Doreen Group founded Doreen Capital Management in 1975.

Doreen Group founded M.N. Nabi Textiles Limited in 1985.

Doreen Group founded Eastern Cement in 1999.

On 20 August 2007, Doreen Group founded Doreen Power Generations and Systems Limited.

In May 2008, National Credit and Commerce Bank announced that it will fund three power plants of Doreen Power Generations and Systems Limited.
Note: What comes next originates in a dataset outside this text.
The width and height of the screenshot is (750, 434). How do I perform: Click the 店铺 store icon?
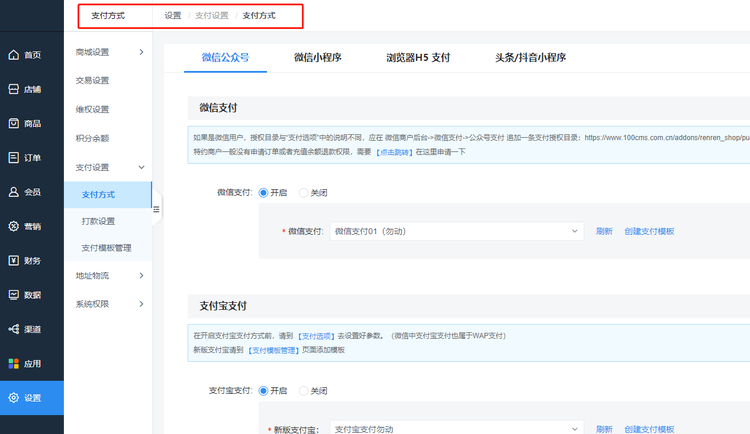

On 28 December 2008, it opened a 22-megawatt power plant in Tangail District.

Doreen Tower was inaugurated in 2008. The Daily Star reported on 10 December 2011 that Doreen Tower of Doreen Group in Gulshan-2 was built in violation of rules and regulations. It violated its building permit by building it 150 feet higher than the permit allowed. Doreen Tower is 27 storeys high and has only one staircase and lift.

Doreen Group established VRL Studio in 2016. In April 2016, offloaded shares of Doreen Power Generations and Systems on the Dhaka Stock Exchange and raised 580 million taka. In September 2016, Bangladesh Power Development Board provided permission to Doreen power plant in Manikganj District.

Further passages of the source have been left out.